I play the guitar. Not like your uncle who takes his out 2 or 3 times a year, I play one of mine every day, and have for many years. I can honestly say that music has helped me retain my sanity on more than one occasion, and songs I have played for 35 years are like old friends, comfortable and familiar. But like every guitarist, I've reached plateaus and obstacles until I was wondering if I should quit playing. And then I'd get fired up again whenever I learned some new song or technique.

One of my favorite re-starters in this case is alternate tunings. Some songs are borderline impossible to play in standard tuning, and anyway, artists like Stephen Stills and Joni Mitchell have written entire libraries of songs in alternate tuning. They're tricky enough to play in these different tunings and frankly mind-boggling in standard tuning "translations".

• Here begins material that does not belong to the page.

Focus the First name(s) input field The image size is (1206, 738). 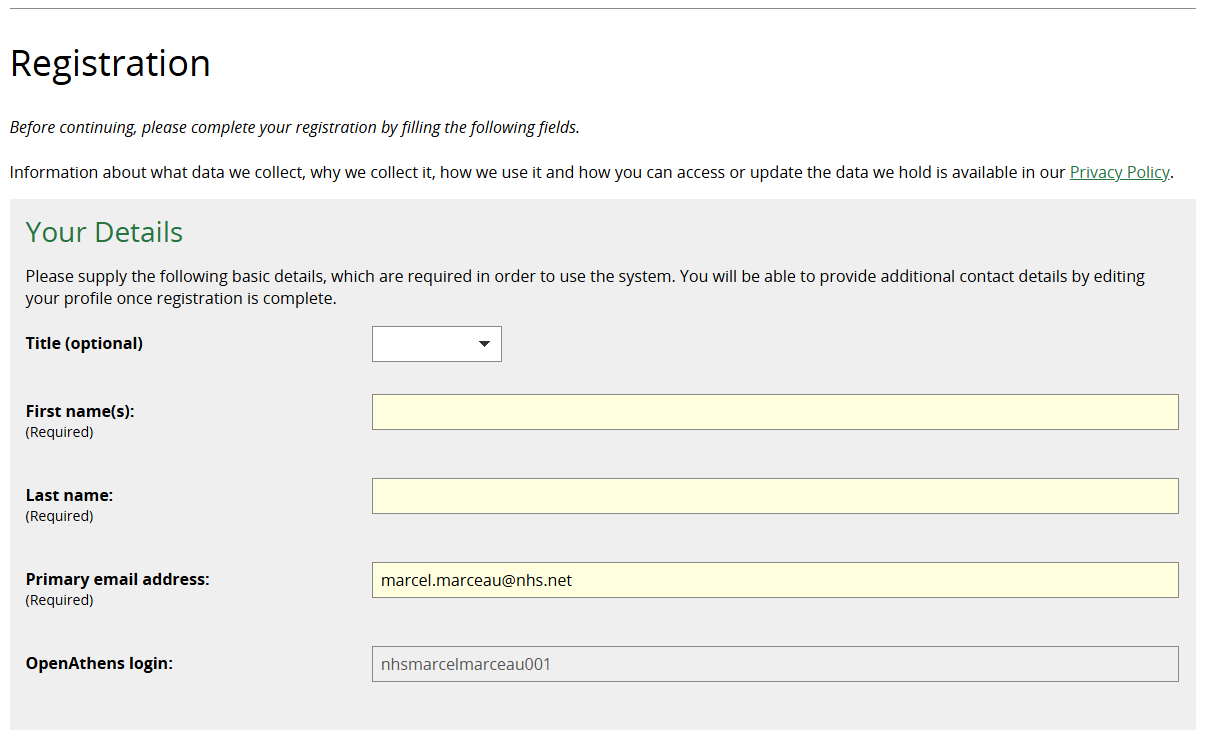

For you non-guitarists or beginning axemen (or women - my wife plays too) alternate tunings mean any deviation from the standard EADGBE (from low to high) on a 6 string guitar. The most common is called Drop D and to get there, you tune that first and lowest E string down to a D an octave below the fourth string D. You get wonderful ringing D chords out of this and lots of great songs have been written in Drop D, including the Beatles "Blackbird" and "The Preacher, the teacher" by Yes. A further variation on this is a Double Drop D, where you also lower the high E string down to a D. And once you're there, if you just raise the B string up to an A, you'd have the most famous alternate tuning, DADGAD, probably just because it sounds cool to say it! There's some lovely songs in DADGAD by Led Zeppelin, Crosby Stills & Nash and others. Open C tuning is one of those that give you a nice ringing chord without any fretting. Jimmy Page liked this one too, as did Soundgarden, Bad Company and the Moody Blues.

I have some lessons using alternate tuning, all of which are on my previous post. I've also added a bunch of standard tuning lessons, including Annie's song, From the Beginning, Over the hills and far away, Friend of the Devil, Dun Ringill, Sandman, Old Tennessee, Desperado, The Wedding song, and others. These are not polished performance pieces; these are more like sitting down with a buddy who shows you how to play the song. Rough but hopefully effective.

So alternate tunings are great. It's a shame we can't have alternate tunings for reality, like accessing one of these parallel worlds the cosmologists talk about, one where everything is just a little different, every flavor, every note just slightly altered. Hopefully somewhere some mad scientist is working on this!